Lojas e marcas

Inditex vai fechar em definitivo várias lojas em Portugal

O grupo espanhol está a apostar cada vez mais no online depois das quebras nas vendas provocadas pela pandemia.
A Zara da Rua Garrett deverá manter-se aberta,

A gigante da moda Inditex deu início a um processo para fechar definitivamente várias lojas no nosso País. Esta medida vai ao encontro à estratégia de gestão dos espaços físicos em vários mercados internacionais. Segundo a “Meios & Publicidade”, estão em causa localizações premium como a loja da Zara Home no Chiado, em Lisboa, e várias outras espalhadas por centros comerciais portugueses.

Esta decisão vai de encontro à nova política de crescimento das vendas da empresa, que passará por um maior foco nos canais online. Segundo a mesma publicação, o encerramento da Zara Home da Rua do Carmo, no Chiado, em Lisboa, assim como outros espaços da insígnia em Lisboa e no Porto, já foi comunicada aos colaboradores.

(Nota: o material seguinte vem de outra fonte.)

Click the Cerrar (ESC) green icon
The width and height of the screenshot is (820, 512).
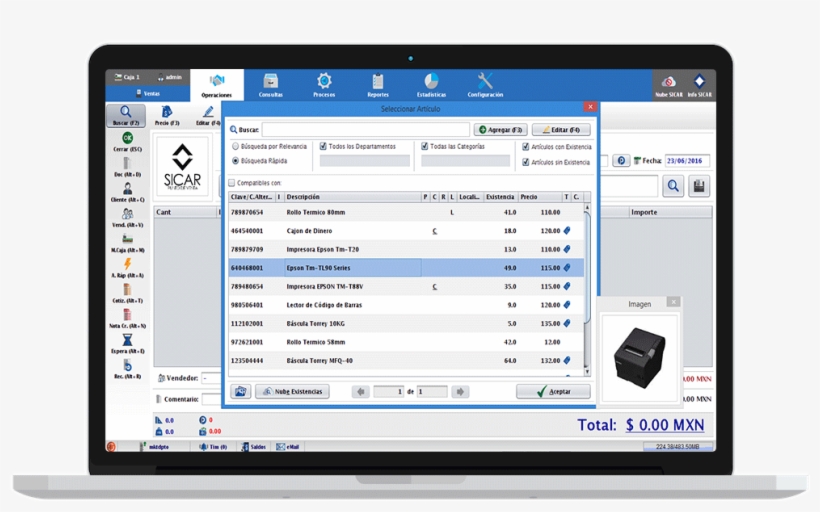127,138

No entanto, a “Meios & Publicidade avança que a lista de lojas que serão encerradas é maior e abrange outras marcas do grupo Inditex. 

Em Espanha, por exemplo, a empresa vai encerrar 79 lojas da Zara, Bershka, Massimo Dutti, Oysho e Pull&Bear até abril de 2021. O grupo fechará definitivamente pontos de venda em algumas das ruas mais movimentadas das principais cidades do país, como a Gran Vía, em Madrid, e as Ramblas e Paseo de Gracias, em Barcelona. Além disso, vão fechar espaços em alguns dos principais centros comerciais espanhóis. Massimo Dutti, Zara e Stradivarius serão as insígnias mais afetadas por esta estratégia.

Durante o ano passado, a empresa sofreu uma quebra de vendas sem precedentes por causa da crise económica provocada pela pandemia de Covid-19. Até ao terceiro trimestre de 2020, as vendas foram quase 29 por cento inferiores face ao período homólogo de 2019. Ao mesmo tempo, as vendas online dispararam 75 por cento e 97 por cento das visitas aos sites eram orgânicas.

Segundo as previsões da Inditex, as vendas online poderão representar mais de 25 por cento do total das receitas em 2022. Em 2019, rondavam os 19 por cento.